_Exercise details_.
The word to find is "clock". Copy each line of the material that contains it.

_Input for this task_.
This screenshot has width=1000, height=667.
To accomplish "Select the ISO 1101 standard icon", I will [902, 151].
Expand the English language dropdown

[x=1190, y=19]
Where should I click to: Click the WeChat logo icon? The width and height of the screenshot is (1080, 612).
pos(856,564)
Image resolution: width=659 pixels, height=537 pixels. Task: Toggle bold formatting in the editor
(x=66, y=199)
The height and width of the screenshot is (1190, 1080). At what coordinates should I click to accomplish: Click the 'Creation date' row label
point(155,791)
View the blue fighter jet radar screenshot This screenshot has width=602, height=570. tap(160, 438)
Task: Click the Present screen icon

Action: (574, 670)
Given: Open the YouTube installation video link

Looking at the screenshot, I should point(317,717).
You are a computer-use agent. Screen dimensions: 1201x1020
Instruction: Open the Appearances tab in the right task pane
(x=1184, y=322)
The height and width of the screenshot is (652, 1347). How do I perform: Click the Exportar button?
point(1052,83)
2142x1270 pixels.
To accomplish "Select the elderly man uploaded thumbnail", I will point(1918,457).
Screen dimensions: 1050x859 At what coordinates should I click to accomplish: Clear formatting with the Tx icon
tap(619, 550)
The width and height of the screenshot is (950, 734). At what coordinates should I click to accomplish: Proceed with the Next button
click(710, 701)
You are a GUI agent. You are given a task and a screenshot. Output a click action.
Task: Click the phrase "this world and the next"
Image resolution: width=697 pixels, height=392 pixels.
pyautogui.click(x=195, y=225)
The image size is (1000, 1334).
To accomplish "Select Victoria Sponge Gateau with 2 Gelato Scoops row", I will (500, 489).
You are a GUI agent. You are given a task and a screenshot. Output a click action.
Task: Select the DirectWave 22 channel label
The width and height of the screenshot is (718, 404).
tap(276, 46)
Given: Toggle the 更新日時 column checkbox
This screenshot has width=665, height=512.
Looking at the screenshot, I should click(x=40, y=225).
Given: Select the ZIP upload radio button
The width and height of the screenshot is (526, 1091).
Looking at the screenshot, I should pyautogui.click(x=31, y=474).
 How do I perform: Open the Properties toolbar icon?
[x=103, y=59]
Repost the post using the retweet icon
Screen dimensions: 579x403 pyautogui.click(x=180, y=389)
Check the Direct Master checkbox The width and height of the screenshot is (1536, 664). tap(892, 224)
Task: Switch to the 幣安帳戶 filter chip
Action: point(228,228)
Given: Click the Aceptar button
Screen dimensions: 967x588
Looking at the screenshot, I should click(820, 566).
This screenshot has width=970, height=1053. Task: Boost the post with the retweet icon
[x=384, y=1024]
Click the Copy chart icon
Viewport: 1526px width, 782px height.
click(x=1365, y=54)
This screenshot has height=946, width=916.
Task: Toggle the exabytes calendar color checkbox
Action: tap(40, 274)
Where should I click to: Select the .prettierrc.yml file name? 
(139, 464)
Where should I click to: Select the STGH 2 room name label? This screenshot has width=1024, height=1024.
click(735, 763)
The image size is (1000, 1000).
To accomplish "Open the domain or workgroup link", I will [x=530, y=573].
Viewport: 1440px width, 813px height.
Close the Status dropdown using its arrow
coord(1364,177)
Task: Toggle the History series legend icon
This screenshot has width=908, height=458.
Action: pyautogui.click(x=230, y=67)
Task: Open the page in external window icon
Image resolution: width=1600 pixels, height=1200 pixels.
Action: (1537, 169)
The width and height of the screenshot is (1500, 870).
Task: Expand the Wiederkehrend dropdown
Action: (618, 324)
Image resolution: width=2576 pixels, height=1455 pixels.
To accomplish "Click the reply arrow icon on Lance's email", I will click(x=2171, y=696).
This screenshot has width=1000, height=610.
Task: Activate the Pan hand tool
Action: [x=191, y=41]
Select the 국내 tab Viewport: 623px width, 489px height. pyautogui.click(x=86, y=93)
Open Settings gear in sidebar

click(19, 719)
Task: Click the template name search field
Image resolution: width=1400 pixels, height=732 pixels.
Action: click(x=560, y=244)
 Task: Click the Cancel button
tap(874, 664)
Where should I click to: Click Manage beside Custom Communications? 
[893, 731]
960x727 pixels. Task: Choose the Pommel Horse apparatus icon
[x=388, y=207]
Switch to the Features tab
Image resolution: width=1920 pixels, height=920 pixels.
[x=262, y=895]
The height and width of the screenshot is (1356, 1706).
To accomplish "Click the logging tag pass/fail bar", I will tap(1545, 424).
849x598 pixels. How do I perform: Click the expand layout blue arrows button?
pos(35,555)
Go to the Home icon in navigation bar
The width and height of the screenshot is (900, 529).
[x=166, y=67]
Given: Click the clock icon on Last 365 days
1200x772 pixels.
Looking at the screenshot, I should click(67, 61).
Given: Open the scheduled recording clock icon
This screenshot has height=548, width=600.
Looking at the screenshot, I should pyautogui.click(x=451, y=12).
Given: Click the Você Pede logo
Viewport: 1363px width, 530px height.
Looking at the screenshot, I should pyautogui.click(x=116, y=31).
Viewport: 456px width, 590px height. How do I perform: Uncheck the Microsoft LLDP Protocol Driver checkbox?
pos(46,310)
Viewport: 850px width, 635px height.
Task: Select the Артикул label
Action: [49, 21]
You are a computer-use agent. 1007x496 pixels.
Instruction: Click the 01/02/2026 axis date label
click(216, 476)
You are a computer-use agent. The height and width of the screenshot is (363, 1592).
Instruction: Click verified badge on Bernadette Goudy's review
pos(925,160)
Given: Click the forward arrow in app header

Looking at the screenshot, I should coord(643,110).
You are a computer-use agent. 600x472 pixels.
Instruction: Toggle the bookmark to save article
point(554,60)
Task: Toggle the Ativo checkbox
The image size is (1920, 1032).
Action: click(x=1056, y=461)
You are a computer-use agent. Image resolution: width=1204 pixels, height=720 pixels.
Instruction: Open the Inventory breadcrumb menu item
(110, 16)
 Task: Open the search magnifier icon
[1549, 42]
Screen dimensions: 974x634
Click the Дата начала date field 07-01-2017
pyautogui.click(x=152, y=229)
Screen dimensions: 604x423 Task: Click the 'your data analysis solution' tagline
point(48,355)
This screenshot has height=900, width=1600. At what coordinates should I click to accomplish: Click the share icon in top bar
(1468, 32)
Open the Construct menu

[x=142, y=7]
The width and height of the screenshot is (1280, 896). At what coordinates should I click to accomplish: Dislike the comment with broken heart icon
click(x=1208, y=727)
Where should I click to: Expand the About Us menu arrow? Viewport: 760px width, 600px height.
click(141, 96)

_The answer_.
Given: Click the clock icon on Last 365 days
Given: Open the scheduled recording clock icon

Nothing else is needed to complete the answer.